<<<<
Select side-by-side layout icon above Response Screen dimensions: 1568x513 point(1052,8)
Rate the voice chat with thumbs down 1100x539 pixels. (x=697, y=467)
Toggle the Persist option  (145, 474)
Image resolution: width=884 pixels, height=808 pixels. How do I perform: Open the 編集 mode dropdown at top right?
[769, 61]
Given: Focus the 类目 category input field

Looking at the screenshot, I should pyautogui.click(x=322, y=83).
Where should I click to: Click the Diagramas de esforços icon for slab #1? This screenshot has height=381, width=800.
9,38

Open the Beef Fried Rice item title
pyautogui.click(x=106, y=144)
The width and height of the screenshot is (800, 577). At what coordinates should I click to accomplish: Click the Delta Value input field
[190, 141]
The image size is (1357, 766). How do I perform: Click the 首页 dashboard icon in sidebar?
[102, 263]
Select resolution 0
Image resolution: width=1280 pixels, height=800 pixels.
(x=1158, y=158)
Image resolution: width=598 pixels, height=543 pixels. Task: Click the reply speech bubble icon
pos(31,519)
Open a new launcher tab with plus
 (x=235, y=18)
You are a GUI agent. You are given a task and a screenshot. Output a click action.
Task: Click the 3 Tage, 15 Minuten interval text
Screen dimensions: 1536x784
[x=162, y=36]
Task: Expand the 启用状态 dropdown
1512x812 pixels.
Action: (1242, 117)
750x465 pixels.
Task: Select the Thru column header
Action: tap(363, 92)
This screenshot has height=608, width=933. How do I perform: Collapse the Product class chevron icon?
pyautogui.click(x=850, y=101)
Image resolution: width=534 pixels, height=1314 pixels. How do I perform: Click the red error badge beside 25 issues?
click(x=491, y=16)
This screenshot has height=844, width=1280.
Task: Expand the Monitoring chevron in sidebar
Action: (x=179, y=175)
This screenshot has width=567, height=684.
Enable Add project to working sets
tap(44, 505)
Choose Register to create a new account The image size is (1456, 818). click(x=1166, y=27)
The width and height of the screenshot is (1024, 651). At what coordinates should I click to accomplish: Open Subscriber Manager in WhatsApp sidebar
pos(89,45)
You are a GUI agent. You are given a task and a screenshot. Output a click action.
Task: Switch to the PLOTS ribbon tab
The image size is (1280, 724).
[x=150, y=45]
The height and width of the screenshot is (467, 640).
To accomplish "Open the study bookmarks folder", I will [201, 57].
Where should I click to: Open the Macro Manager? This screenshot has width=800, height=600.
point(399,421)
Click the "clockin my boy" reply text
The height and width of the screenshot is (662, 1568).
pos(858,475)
>>>>
## Work item
Go through the records and set every one down exactly.

## Task solution
Select side-by-side layout icon above Response Screen dimensions: 1568x513 point(1052,8)
Rate the voice chat with thumbs down 1100x539 pixels. (x=697, y=467)
Toggle the Persist option  (145, 474)
Image resolution: width=884 pixels, height=808 pixels. How do I perform: Open the 編集 mode dropdown at top right?
[769, 61]
Given: Focus the 类目 category input field

Looking at the screenshot, I should pyautogui.click(x=322, y=83).
Where should I click to: Click the Diagramas de esforços icon for slab #1? This screenshot has height=381, width=800.
9,38

Open the Beef Fried Rice item title
pyautogui.click(x=106, y=144)
The width and height of the screenshot is (800, 577). At what coordinates should I click to accomplish: Click the Delta Value input field
[190, 141]
The image size is (1357, 766). How do I perform: Click the 首页 dashboard icon in sidebar?
[102, 263]
Select resolution 0
Image resolution: width=1280 pixels, height=800 pixels.
(x=1158, y=158)
Image resolution: width=598 pixels, height=543 pixels. Task: Click the reply speech bubble icon
pos(31,519)
Open a new launcher tab with plus
 (x=235, y=18)
You are a GUI agent. You are given a task and a screenshot. Output a click action.
Task: Click the 3 Tage, 15 Minuten interval text
Screen dimensions: 1536x784
[x=162, y=36]
Task: Expand the 启用状态 dropdown
1512x812 pixels.
Action: (1242, 117)
750x465 pixels.
Task: Select the Thru column header
Action: tap(363, 92)
This screenshot has height=608, width=933. How do I perform: Collapse the Product class chevron icon?
pyautogui.click(x=850, y=101)
Image resolution: width=534 pixels, height=1314 pixels. How do I perform: Click the red error badge beside 25 issues?
click(x=491, y=16)
This screenshot has height=844, width=1280.
Task: Expand the Monitoring chevron in sidebar
Action: (x=179, y=175)
This screenshot has width=567, height=684.
Enable Add project to working sets
tap(44, 505)
Choose Register to create a new account The image size is (1456, 818). click(x=1166, y=27)
The width and height of the screenshot is (1024, 651). At what coordinates should I click to accomplish: Open Subscriber Manager in WhatsApp sidebar
pos(89,45)
You are a GUI agent. You are given a task and a screenshot. Output a click action.
Task: Switch to the PLOTS ribbon tab
The image size is (1280, 724).
[x=150, y=45]
The height and width of the screenshot is (467, 640).
To accomplish "Open the study bookmarks folder", I will [201, 57].
Where should I click to: Open the Macro Manager? This screenshot has width=800, height=600.
point(399,421)
Click the "clockin my boy" reply text
The height and width of the screenshot is (662, 1568).
pos(858,475)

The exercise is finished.